■ OBIETTIVO: Come si traduce in inglese questa frase della selezione su Taranto, riportata più sotto: "Per la sua ubicazione Taranto potrebbe rispondere davvero ad una dimensione di 3 – 4 milioni di TEU."?

■ SELEZIONE:
_ _ _ _ _ _ _
Lo stabilimento dell'ex Ilva
4 minuti per la letturaDA QUATTRO anni curo un mio blog, “stanzediercole” con due pubblicazioni settimanali, una il martedì e l’altra il venerdì e, da quattro anni, con una sistematicità forse eccessiva, ho denunciato la necessità di una scelta per Taranto capace di superare questa lunga fase di annunci, di scelte contrattuali mai concluse, di impegni non mantenuti, di sentenze preoccupanti, di scelte dell’Amministrazione locale vinte al TAR e perse al Consiglio di Stato.
Ebbene, io sarei davvero contento se il nuovo management, in particolare il nuovo presidente Franco Bernabè, potesse leggere le mie banali proposte relative a due distinte linee di pensiero:
- La chiusura del centro siderurgico ed il contestuale inserimento nell’area di un’altra attività e di un’altra funzione; fermo restando la attivazione di una rigenerazione della vasta area tarantina
- Il rilancio dell’impianto siderurgico con risorse pubbliche e chiusura dell’attuale impianto per almeno tre anni
In merito alla prima ipotesi ricordo che un impianto siderurgico pensato 50 anni fa e reso operativo 40 anni fa è senza dubbio obsoleto, altamente inquinante e, soprattutto, con basse soglie di produzione, con basse soglie di concorrenzialità, con limitati standard qualitativi. L’area vastissima da un lato ed un porto con caratteristiche funzionali davvero invidiabili dall’altro, potrebbero diventare, come da me ribadito in diversi blog, una “Singapore del Mediterraneo”.
In realtà il Mediterraneo, come ho avuto modo di ricordare ultimamente, con l’avvio dei lavori del “Istanbul Canal”, cioè di un canale parallelo al Bosforo, diventa sempre più uno dei teatri logistici più importanti del pianeta, un teatro che attualmente vede tre impianti portuali come Algeciras, Valencia e Pireo assicurare la movimentazione di circa 15 milioni di TEU l’anno (circa 5 milioni di TEU – un container della misura di 20 piedi – in ogni singolo impianto), mentre in tutti i porti italiani il numero di TEU movimentati si attesta su un valore totale di circa 10 milioni.
Tra Mediterraneo e Mar Nero le previsioni più prudenziali prevedono una crescita del numero di container nei prossimi 10 – 15 anni di almeno 20 – 25 milioni. Per la sua ubicazione Taranto potrebbe rispondere davvero ad una dimensione di 3 – 4 milioni di TEU. In realtà tale dimensione potrebbe essere anche raggiunta se i 4 porti del Sud, mi riferisco ai porti di Cagliari, Augusta, Gioia Tauro e Taranto, decidessero di collaborare insieme per offrire una “piastra transhipment Italia”, una piastra che non toglierebbe nulla in termini di movimentazione sia al sistema portuale dell’arco tirrenico del Nord che a quello dell’arco adriatico del Nord.
_ _ _ _ _ _ _
■ RECORD ESTRATTI:
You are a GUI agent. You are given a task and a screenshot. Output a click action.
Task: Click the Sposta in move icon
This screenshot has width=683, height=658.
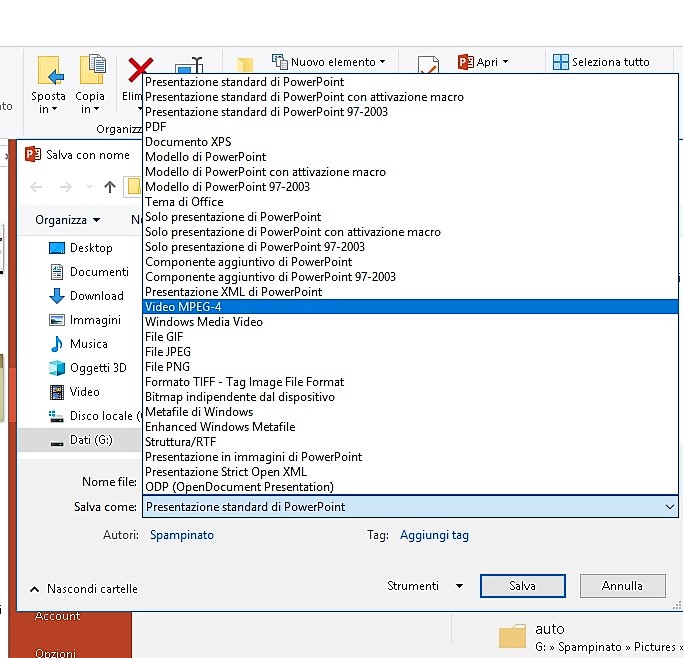49,72
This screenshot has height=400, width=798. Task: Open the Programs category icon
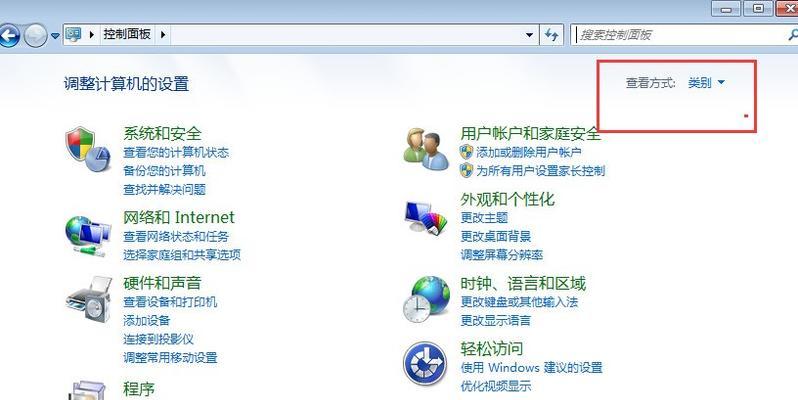tap(89, 390)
_ _ _ _ _ _ _
■ RISPOSTA SCRITTA: Because of its location, Taranto could truly meet a scale of 3–4 million TEU.